- RECORDS FOR THIS EXERCISE:
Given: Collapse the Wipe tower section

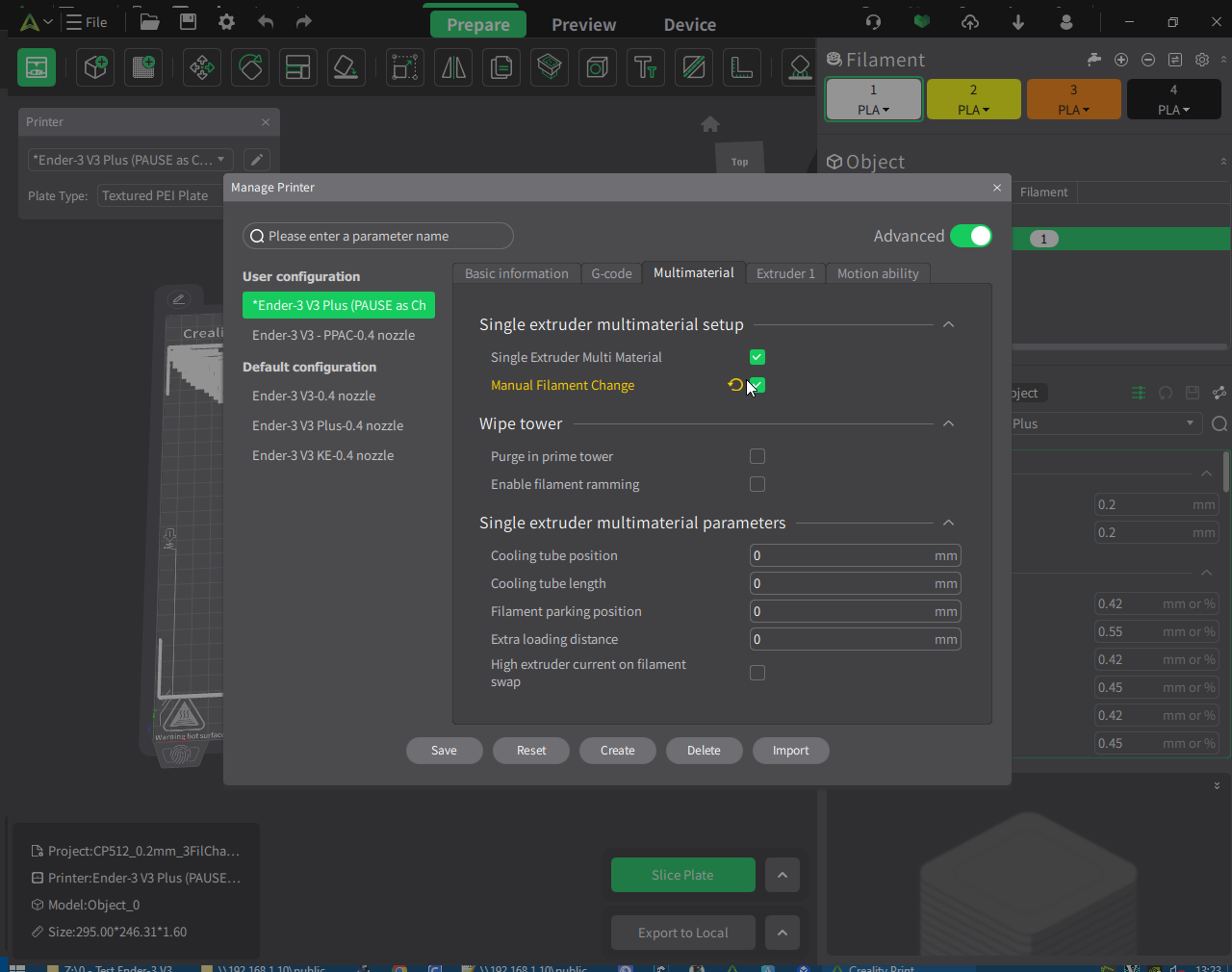Looking at the screenshot, I should (948, 423).
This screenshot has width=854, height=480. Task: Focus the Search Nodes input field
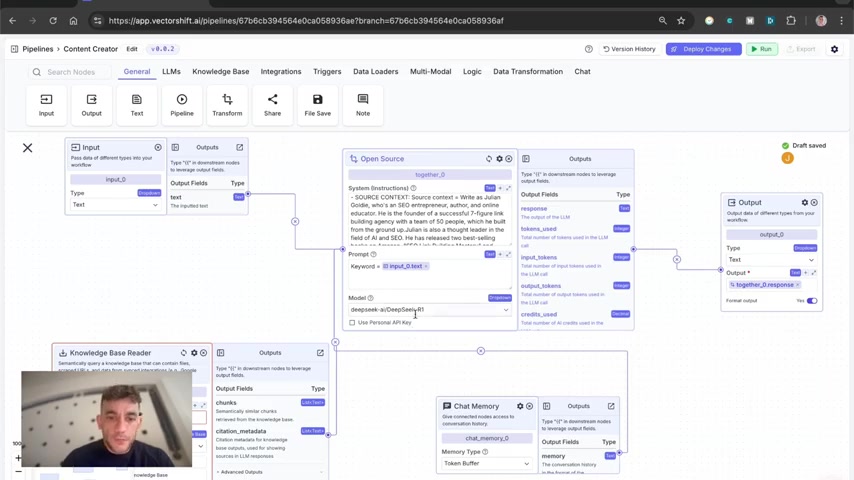[x=71, y=72]
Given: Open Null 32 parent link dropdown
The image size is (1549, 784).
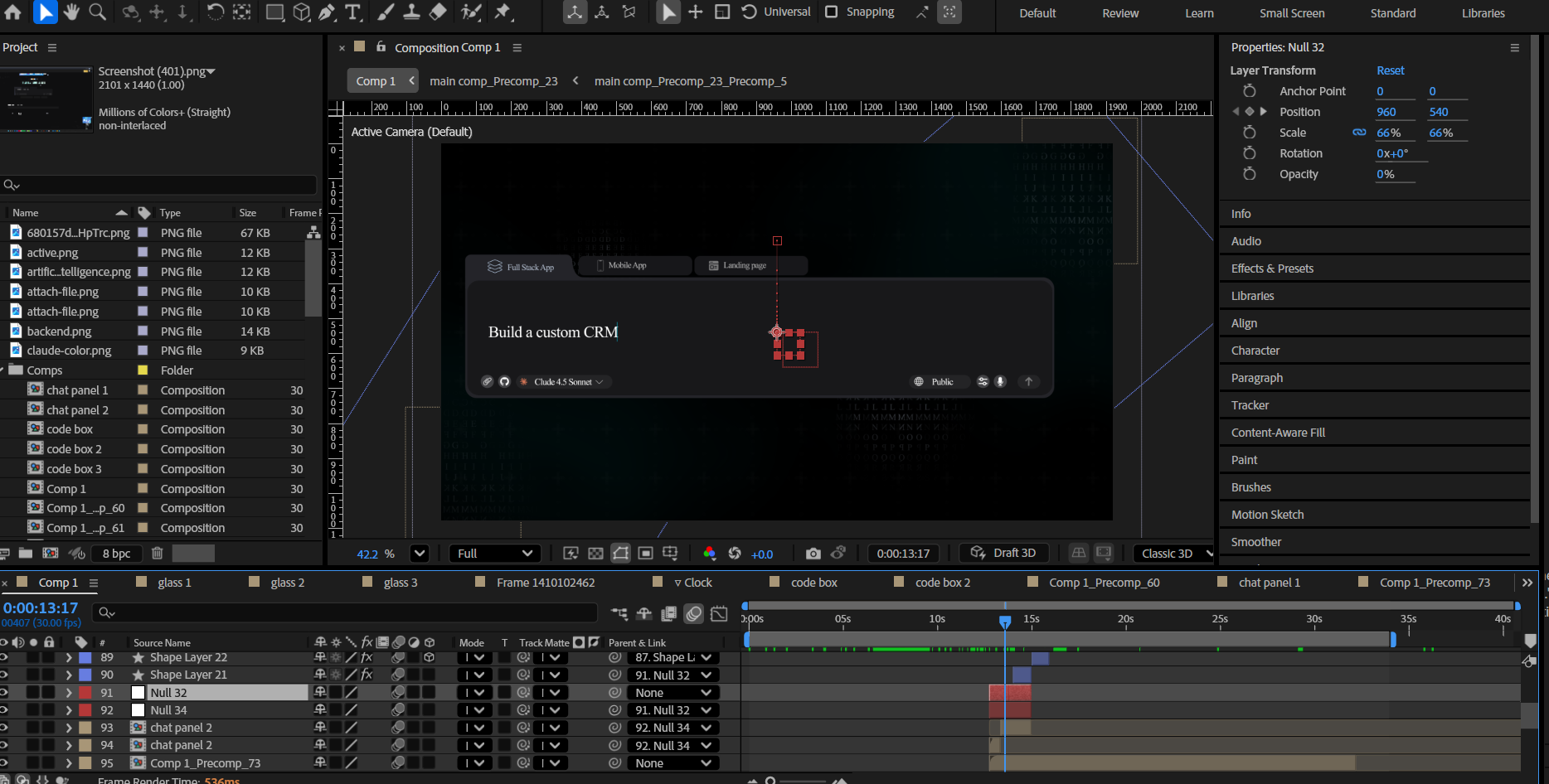Looking at the screenshot, I should pos(672,693).
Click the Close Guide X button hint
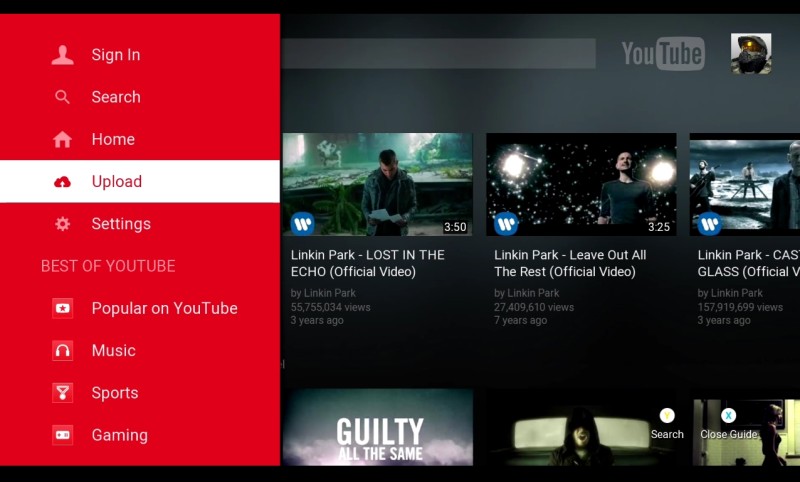 click(x=728, y=425)
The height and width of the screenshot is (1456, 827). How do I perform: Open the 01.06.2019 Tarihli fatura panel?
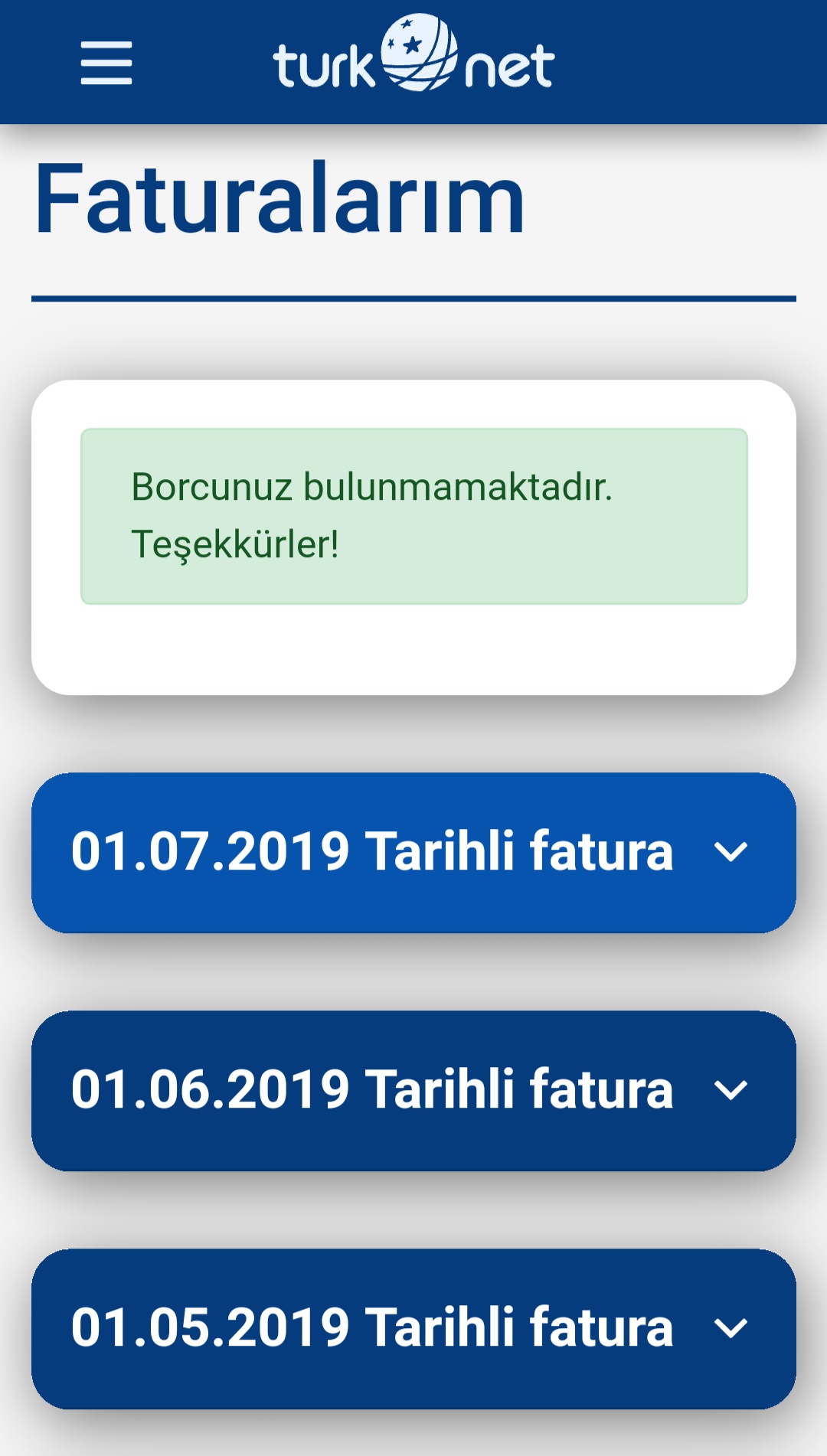coord(414,1091)
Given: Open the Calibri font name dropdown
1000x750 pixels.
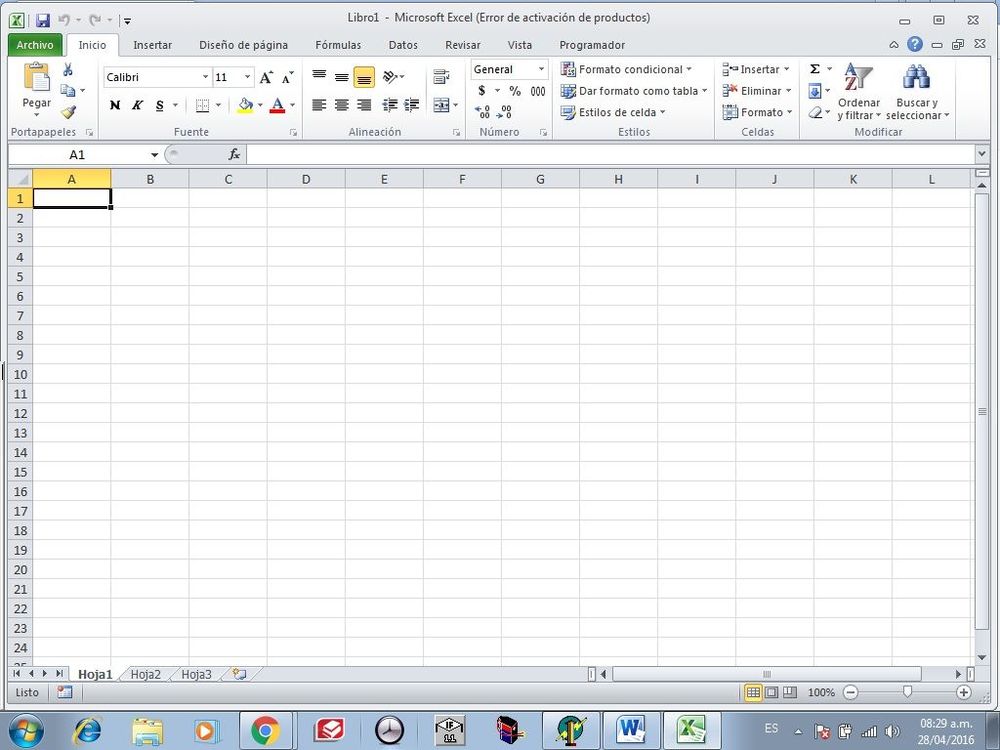Looking at the screenshot, I should [205, 77].
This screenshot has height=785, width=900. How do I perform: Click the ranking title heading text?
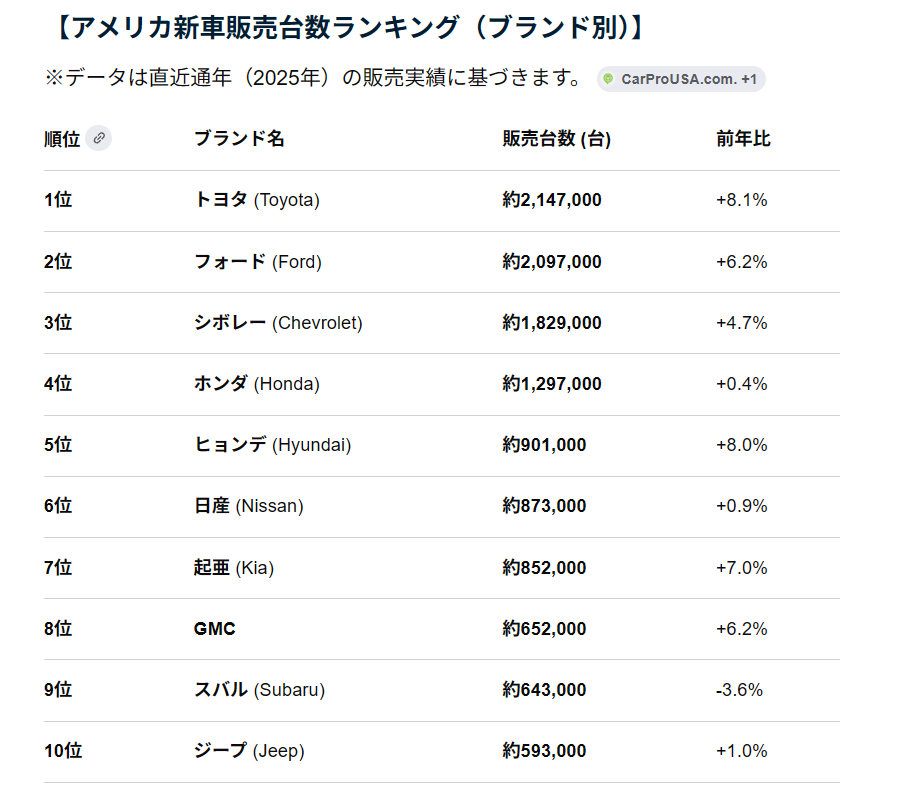tap(350, 27)
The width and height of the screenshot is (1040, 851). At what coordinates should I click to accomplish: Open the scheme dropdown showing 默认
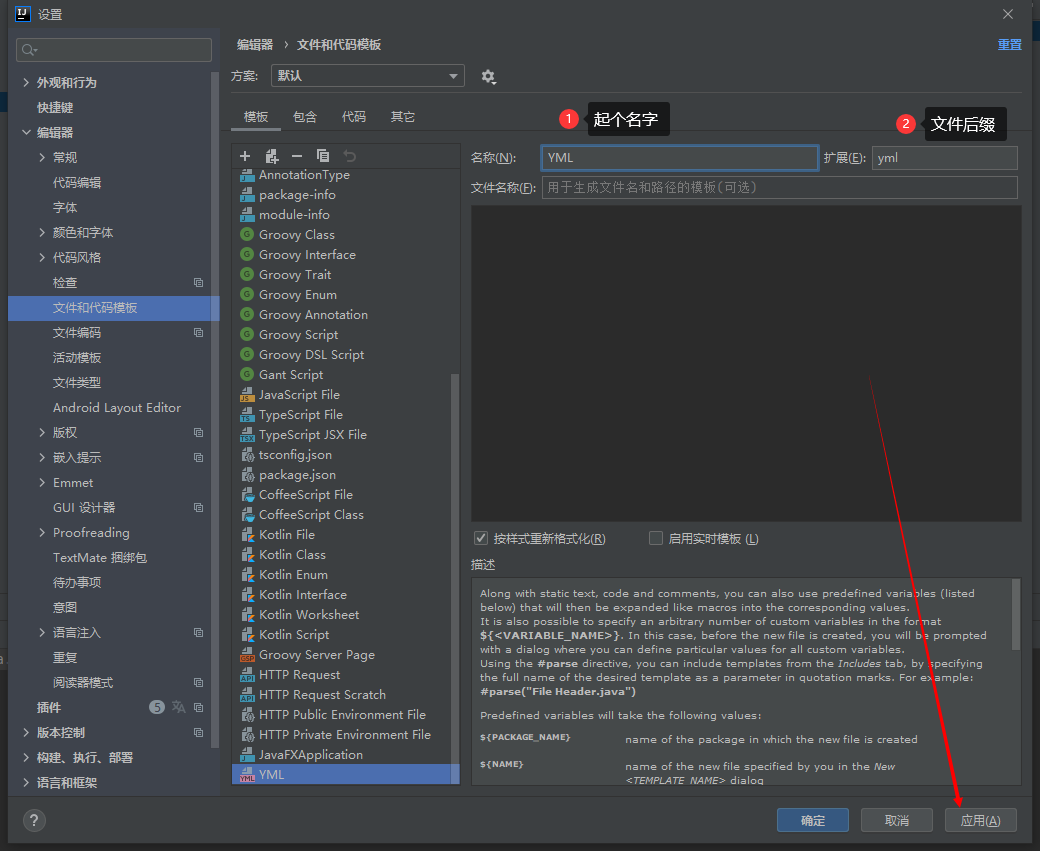pyautogui.click(x=368, y=76)
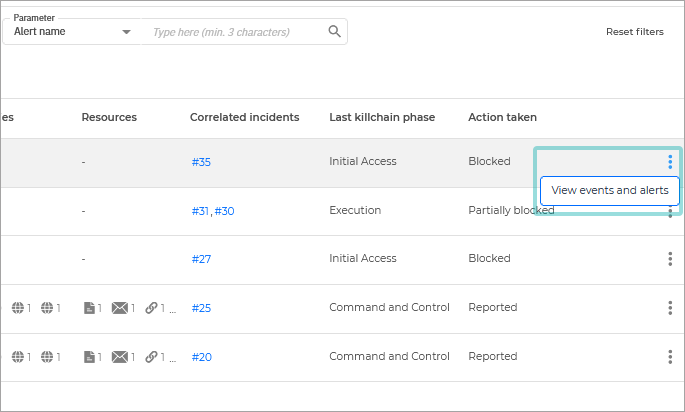The width and height of the screenshot is (685, 412).
Task: Click Reset filters
Action: 634,32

- WORK TO COMPLETE: Format all the lines of the records above as a numbered list, skipping any blank lines and leaving out the pictures.

- OUTPUT OF THE TASK:
1. Given: Collapse the Wipe tower section
2. Looking at the screenshot, I should (948, 423).
3. This screenshot has width=854, height=480. Task: Focus the Search Nodes input field
4. [x=71, y=72]
5. Given: Open Null 32 parent link dropdown
6. The image size is (1549, 784).
7. Looking at the screenshot, I should pos(672,693).
8. Click the Close Guide X button hint
9.  click(x=728, y=425)
10. The height and width of the screenshot is (1456, 827). How do I perform: Open the 01.06.2019 Tarihli fatura panel?
11. coord(414,1091)
12. Given: Open the Calibri font name dropdown
13. 1000x750 pixels.
14. Looking at the screenshot, I should [205, 77].
15. This screenshot has height=785, width=900. How do I perform: Click the ranking title heading text?
16. tap(350, 27)
17. The width and height of the screenshot is (1040, 851). At what coordinates should I click to accomplish: Open the scheme dropdown showing 默认
18. pyautogui.click(x=368, y=76)
19. The width and height of the screenshot is (685, 412).
20. Task: Click Reset filters
21. Action: 634,32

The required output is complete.